> _REQUIRED WORK_: Nothing should be left out. Transcribe the entries exactly as written.

◇ ◇ ◇ ◇ ◇

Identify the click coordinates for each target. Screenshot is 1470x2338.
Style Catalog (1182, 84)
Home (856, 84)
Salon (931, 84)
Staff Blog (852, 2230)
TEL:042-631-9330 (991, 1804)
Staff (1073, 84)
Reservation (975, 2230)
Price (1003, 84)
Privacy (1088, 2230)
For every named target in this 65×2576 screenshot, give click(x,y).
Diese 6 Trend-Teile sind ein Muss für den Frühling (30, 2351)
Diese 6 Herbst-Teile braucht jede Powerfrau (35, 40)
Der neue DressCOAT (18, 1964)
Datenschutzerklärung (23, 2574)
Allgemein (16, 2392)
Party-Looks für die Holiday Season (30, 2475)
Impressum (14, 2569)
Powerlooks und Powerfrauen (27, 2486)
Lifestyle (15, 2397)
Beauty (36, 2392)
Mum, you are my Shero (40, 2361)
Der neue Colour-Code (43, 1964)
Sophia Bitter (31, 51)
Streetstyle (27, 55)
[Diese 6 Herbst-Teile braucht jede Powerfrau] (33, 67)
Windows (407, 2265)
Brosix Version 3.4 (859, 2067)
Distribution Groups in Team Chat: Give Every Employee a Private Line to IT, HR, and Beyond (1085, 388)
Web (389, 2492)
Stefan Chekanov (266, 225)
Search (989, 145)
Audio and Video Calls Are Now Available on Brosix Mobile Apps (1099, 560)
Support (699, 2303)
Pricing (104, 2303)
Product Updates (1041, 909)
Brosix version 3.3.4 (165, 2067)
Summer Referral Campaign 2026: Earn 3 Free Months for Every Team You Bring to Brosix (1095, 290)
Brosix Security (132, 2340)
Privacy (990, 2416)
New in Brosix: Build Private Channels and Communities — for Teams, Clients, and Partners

◇ ◇ ◇ ◇ ◇

> _EXERCISE SOLUTION_:
Identify the click coordinates for each target. Screenshot is 1470x2338.
Style Catalog (1182, 84)
Home (856, 84)
Salon (931, 84)
Staff Blog (852, 2230)
TEL:042-631-9330 (991, 1804)
Staff (1073, 84)
Reservation (975, 2230)
Price (1003, 84)
Privacy (1088, 2230)
For every named target in this 65×2576 screenshot, give click(x,y).
Diese 6 Trend-Teile sind ein Muss für den Frühling (30, 2351)
Diese 6 Herbst-Teile braucht jede Powerfrau (35, 40)
Der neue DressCOAT (18, 1964)
Datenschutzerklärung (23, 2574)
Allgemein (16, 2392)
Party-Looks für die Holiday Season (30, 2475)
Impressum (14, 2569)
Powerlooks und Powerfrauen (27, 2486)
Lifestyle (15, 2397)
Beauty (36, 2392)
Mum, you are my Shero (40, 2361)
Der neue Colour-Code (43, 1964)
Sophia Bitter (31, 51)
Streetstyle (27, 55)
[Diese 6 Herbst-Teile braucht jede Powerfrau] (33, 67)
Windows (407, 2265)
Brosix Version 3.4 (859, 2067)
Distribution Groups in Team Chat: Give Every Employee a Private Line to IT, HR, and Beyond (1085, 388)
Web (389, 2492)
Stefan Chekanov (266, 225)
Search (989, 145)
Audio and Video Calls Are Now Available on Brosix Mobile Apps (1099, 560)
Support (699, 2303)
Pricing (104, 2303)
Product Updates (1041, 909)
Brosix version 3.3.4 (165, 2067)
Summer Referral Campaign 2026: Earn 3 Free Months for Every Team You Bring to Brosix (1095, 290)
Brosix Security (132, 2340)
Privacy (990, 2416)
New in Brosix: Build Private Channels and Communities — for Teams, Clients, and Partners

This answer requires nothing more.